‘When wolves howl …’ it’s a cry for help | NevadaAppeal.com

‘When wolves howl …’ it’s a cry for help

Ursula Carlson
For the Nevada Appeal

In my last column I cited figures given by the U.S. Fish and Wildlife Department on the number of wolves currently in the U.S. and referred to the oldest continuous study done on wolves and moose living on Isle Royale National Park (in Lake Superior). Moose are doing well, but the wolves are down to three and both their futures look grim in large part due to climate change.

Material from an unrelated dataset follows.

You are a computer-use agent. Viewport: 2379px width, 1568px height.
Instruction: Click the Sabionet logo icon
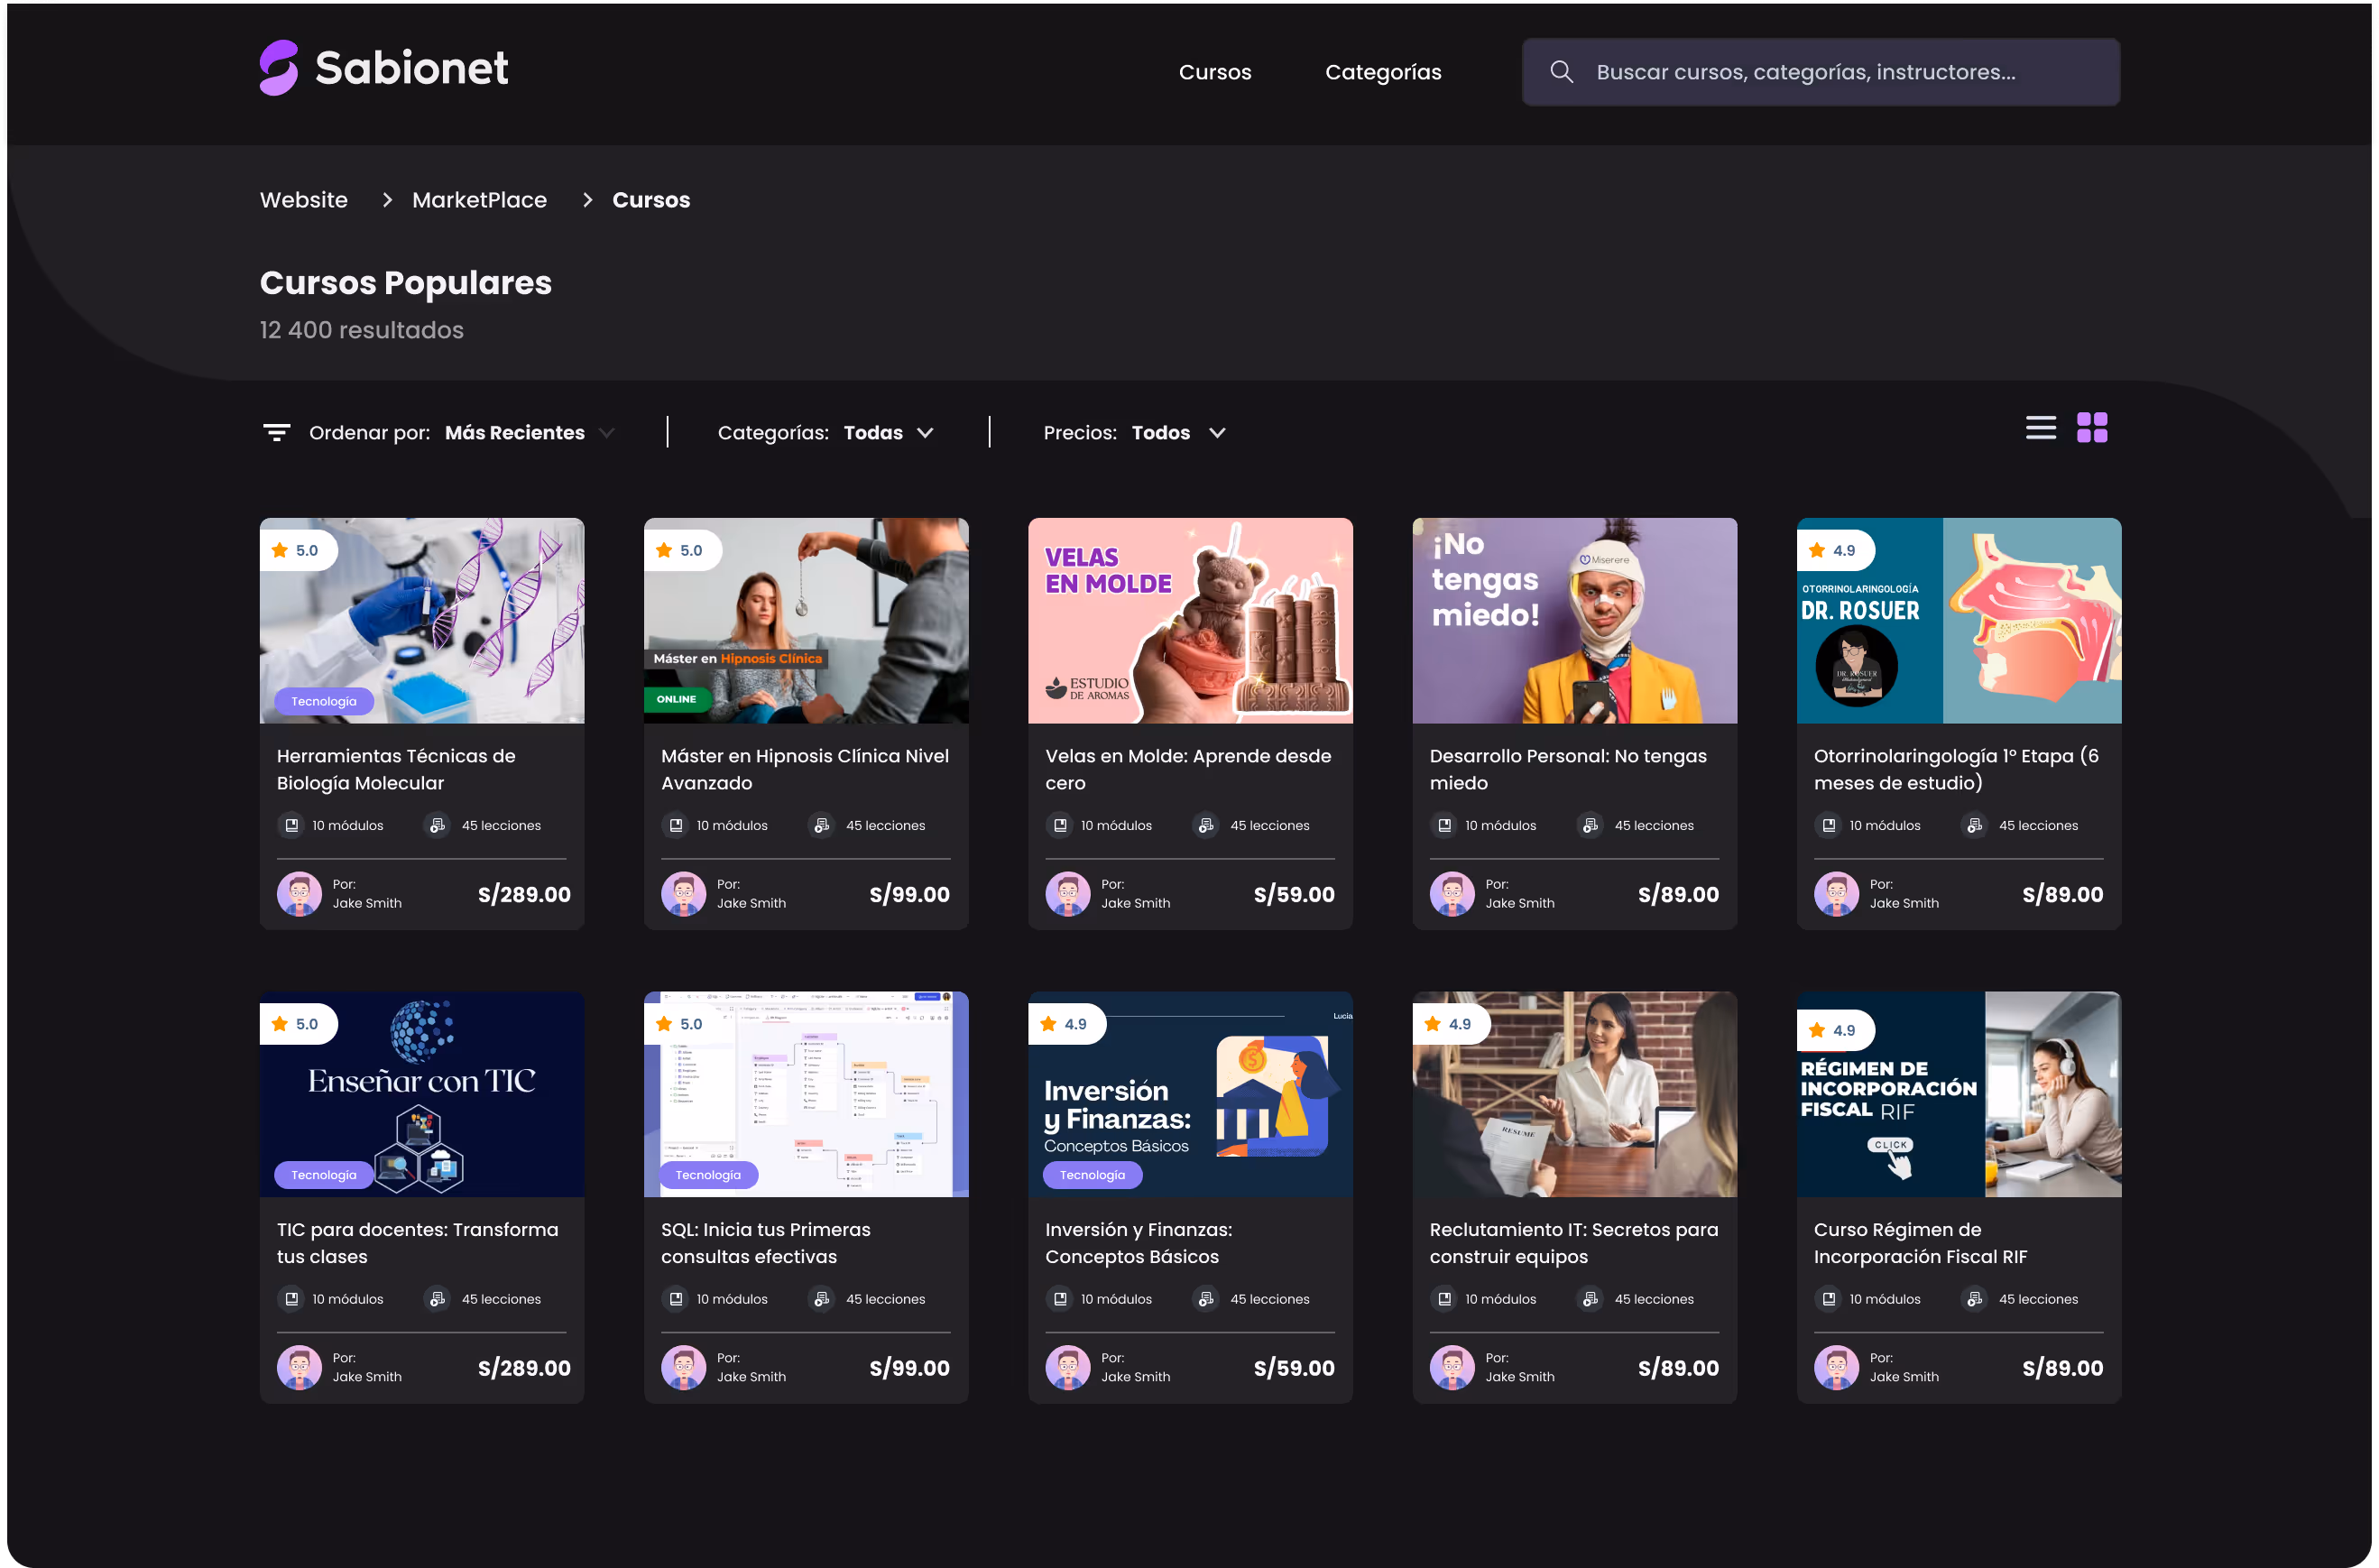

In 1958 when the study began, the big question was whether wolf predation would significantly decrease moose population. During the decades since, the wolf population averaged between 18 and 27 and were organized into three packs. The moose usually averaged between 700 and 1,200. Since the study began, the moose population has collapsed twice. First in 1996 due to a severe winter their numbers fell from an all time high of 2,400 to 500. Then, after recovering, in the early 2000s they suffered series of hot summers which not only depressed their appetites but included tick outbreaks which further weakened them.

The wolves took advantage and their predation increased, but by 2006, with the moose not as plentiful, capturing them was difficult and one wolf pack after another failed. By 2011 the wolves were down to 9 in one pack and 6 in another that was socially disorganized. At that point only two females remained. The moose, however, rallied and as of 2015 their numbers are back up to 1,250. Climate and concomitant disease have clearly affected the rise and fall of the moose population. Not surprisingly, weather has played a significant role for the wolves as well.

The ice bridge that used to form regularly in winter between Canada and Isle Royale (7 times out of 10 during the 1960s, for example), now does so rarely (3 times in the last 17 years), and that prevents wolves who might want to find mates to start their own packs from leaving as well as “immigrant” wolves from arriving. Wolves don’t “choose” to inbreed, but because of circumstances, they have, and this has been detrimental to their health.

More than 30 dead wolves examined since 1994 show congenital anomalies of the spine. Of the three wolves left, two are middle-aged mates with their now only offspring, a pup slightly more than two years old who has a hunched posture and deformed tail. Their other two pups died before reaching age 2, and this pup isn’t expected to live long either.

A year ago, another wolf, “Isabelle,” left the island (via the ice bridge) in search of a mate but was killed within days by a pellet gun. When her body was examined, her teeth showed a “lifetime of stress.” Both lower canines had been broken off and then heavily worn. There was chronic infection affecting the dorsal incisors, resulting in increased nasal bone porosity. All teeth had noticeable flaking and sloughing off of enamel, especially on the dorsal canines.

The three remaining wolves need what’s called “genetic rescue” (mating with others they’re not related to), but it’s doubtful that’s going to occur in time. And the superintendent of the island, Phyllis Green, says her latest climate report indicates moose there may not even survive the next 50 years despite the fact moose population is up, seemingly a good thing, but with no wolves it’s going to result in long-term damage to the vegetation of the island, and ultimately to the moose themselves.

Ursula Carlson, Ph.D. is professor emerita at Western Nevada College and references the “Ecological Studies of Wolves on Isle Royale Annual Report 2014-15” by John A. Vucetich and Rolf O. Peterson for this column.